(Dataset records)
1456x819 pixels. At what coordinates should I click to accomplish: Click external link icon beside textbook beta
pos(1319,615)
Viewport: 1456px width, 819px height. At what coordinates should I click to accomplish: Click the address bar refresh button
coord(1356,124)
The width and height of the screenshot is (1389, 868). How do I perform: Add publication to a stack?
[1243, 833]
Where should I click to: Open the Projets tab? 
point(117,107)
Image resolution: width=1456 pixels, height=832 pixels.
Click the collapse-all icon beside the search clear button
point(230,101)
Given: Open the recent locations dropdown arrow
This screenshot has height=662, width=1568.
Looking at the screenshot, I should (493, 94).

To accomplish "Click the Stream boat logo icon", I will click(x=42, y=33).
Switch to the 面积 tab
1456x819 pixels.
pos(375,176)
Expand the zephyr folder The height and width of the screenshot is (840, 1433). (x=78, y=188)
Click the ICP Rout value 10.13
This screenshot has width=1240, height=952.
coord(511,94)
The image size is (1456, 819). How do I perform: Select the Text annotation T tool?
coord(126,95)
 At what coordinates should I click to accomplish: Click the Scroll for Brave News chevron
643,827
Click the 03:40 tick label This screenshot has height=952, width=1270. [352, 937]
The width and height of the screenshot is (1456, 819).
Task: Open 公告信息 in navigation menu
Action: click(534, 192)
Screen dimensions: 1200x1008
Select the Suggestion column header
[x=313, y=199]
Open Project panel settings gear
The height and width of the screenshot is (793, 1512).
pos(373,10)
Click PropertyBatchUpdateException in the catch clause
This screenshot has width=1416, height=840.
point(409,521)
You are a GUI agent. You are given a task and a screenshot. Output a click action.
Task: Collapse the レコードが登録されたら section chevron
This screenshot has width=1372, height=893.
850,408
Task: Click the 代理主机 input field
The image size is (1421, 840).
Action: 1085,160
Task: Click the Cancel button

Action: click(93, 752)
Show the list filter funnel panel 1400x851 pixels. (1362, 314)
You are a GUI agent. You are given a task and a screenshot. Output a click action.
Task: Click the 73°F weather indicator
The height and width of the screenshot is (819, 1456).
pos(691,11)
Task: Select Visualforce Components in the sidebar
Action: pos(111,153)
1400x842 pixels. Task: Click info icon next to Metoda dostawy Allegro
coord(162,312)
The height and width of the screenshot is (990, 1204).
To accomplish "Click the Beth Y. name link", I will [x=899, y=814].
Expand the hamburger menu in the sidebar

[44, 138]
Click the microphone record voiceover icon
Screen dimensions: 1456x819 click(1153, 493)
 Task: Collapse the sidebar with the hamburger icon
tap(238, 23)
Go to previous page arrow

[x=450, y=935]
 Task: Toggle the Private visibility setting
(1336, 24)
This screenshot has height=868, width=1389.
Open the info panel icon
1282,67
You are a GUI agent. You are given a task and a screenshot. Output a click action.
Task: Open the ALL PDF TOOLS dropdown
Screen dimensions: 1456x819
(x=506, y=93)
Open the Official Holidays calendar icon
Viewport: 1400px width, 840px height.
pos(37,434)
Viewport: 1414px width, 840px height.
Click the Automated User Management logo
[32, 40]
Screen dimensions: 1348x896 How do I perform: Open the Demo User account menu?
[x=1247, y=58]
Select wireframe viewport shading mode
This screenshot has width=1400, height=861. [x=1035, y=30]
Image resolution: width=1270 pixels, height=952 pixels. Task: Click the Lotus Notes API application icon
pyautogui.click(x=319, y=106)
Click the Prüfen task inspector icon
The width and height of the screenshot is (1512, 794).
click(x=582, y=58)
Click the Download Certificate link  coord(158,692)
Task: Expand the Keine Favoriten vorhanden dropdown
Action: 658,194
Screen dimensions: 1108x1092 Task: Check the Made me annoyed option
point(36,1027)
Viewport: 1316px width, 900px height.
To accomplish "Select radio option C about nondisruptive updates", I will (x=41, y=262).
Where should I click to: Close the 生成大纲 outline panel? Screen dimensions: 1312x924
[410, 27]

WHAT IS EXPECTED - Generate a verbatim printout of all the entries.

SOLUTION -
1456x819 pixels. At what coordinates should I click to accomplish: Click external link icon beside textbook beta
pos(1319,615)
Viewport: 1456px width, 819px height. At what coordinates should I click to accomplish: Click the address bar refresh button
coord(1356,124)
The width and height of the screenshot is (1389, 868). How do I perform: Add publication to a stack?
[1243, 833]
Where should I click to: Open the Projets tab? 
point(117,107)
Image resolution: width=1456 pixels, height=832 pixels.
Click the collapse-all icon beside the search clear button
point(230,101)
Given: Open the recent locations dropdown arrow
This screenshot has height=662, width=1568.
Looking at the screenshot, I should (493, 94).

To accomplish "Click the Stream boat logo icon", I will click(x=42, y=33).
Switch to the 面积 tab
1456x819 pixels.
pos(375,176)
Expand the zephyr folder The height and width of the screenshot is (840, 1433). (x=78, y=188)
Click the ICP Rout value 10.13
This screenshot has width=1240, height=952.
coord(511,94)
The image size is (1456, 819). How do I perform: Select the Text annotation T tool?
coord(126,95)
 At what coordinates should I click to accomplish: Click the Scroll for Brave News chevron
643,827
Click the 03:40 tick label This screenshot has height=952, width=1270. [352, 937]
The width and height of the screenshot is (1456, 819).
Task: Open 公告信息 in navigation menu
Action: click(534, 192)
Screen dimensions: 1200x1008
Select the Suggestion column header
[x=313, y=199]
Open Project panel settings gear
The height and width of the screenshot is (793, 1512).
pos(373,10)
Click PropertyBatchUpdateException in the catch clause
This screenshot has width=1416, height=840.
point(409,521)
You are a GUI agent. You are given a task and a screenshot. Output a click action.
Task: Collapse the レコードが登録されたら section chevron
This screenshot has width=1372, height=893.
850,408
Task: Click the 代理主机 input field
The image size is (1421, 840).
Action: 1085,160
Task: Click the Cancel button

Action: click(93, 752)
Show the list filter funnel panel 1400x851 pixels. (1362, 314)
You are a GUI agent. You are given a task and a screenshot. Output a click action.
Task: Click the 73°F weather indicator
The height and width of the screenshot is (819, 1456).
pos(691,11)
Task: Select Visualforce Components in the sidebar
Action: pos(111,153)
1400x842 pixels. Task: Click info icon next to Metoda dostawy Allegro
coord(162,312)
The height and width of the screenshot is (990, 1204).
To accomplish "Click the Beth Y. name link", I will [x=899, y=814].
Expand the hamburger menu in the sidebar

[44, 138]
Click the microphone record voiceover icon
Screen dimensions: 1456x819 click(1153, 493)
 Task: Collapse the sidebar with the hamburger icon
tap(238, 23)
Go to previous page arrow

[x=450, y=935]
 Task: Toggle the Private visibility setting
(1336, 24)
This screenshot has height=868, width=1389.
Open the info panel icon
1282,67
You are a GUI agent. You are given a task and a screenshot. Output a click action.
Task: Open the ALL PDF TOOLS dropdown
Screen dimensions: 1456x819
(x=506, y=93)
Open the Official Holidays calendar icon
Viewport: 1400px width, 840px height.
pos(37,434)
Viewport: 1414px width, 840px height.
Click the Automated User Management logo
[32, 40]
Screen dimensions: 1348x896 How do I perform: Open the Demo User account menu?
[x=1247, y=58]
Select wireframe viewport shading mode
This screenshot has width=1400, height=861. [x=1035, y=30]
Image resolution: width=1270 pixels, height=952 pixels. Task: Click the Lotus Notes API application icon
pyautogui.click(x=319, y=106)
Click the Prüfen task inspector icon
The width and height of the screenshot is (1512, 794).
click(x=582, y=58)
Click the Download Certificate link  coord(158,692)
Task: Expand the Keine Favoriten vorhanden dropdown
Action: 658,194
Screen dimensions: 1108x1092 Task: Check the Made me annoyed option
point(36,1027)
Viewport: 1316px width, 900px height.
To accomplish "Select radio option C about nondisruptive updates", I will (x=41, y=262).
Where should I click to: Close the 生成大纲 outline panel? Screen dimensions: 1312x924
[410, 27]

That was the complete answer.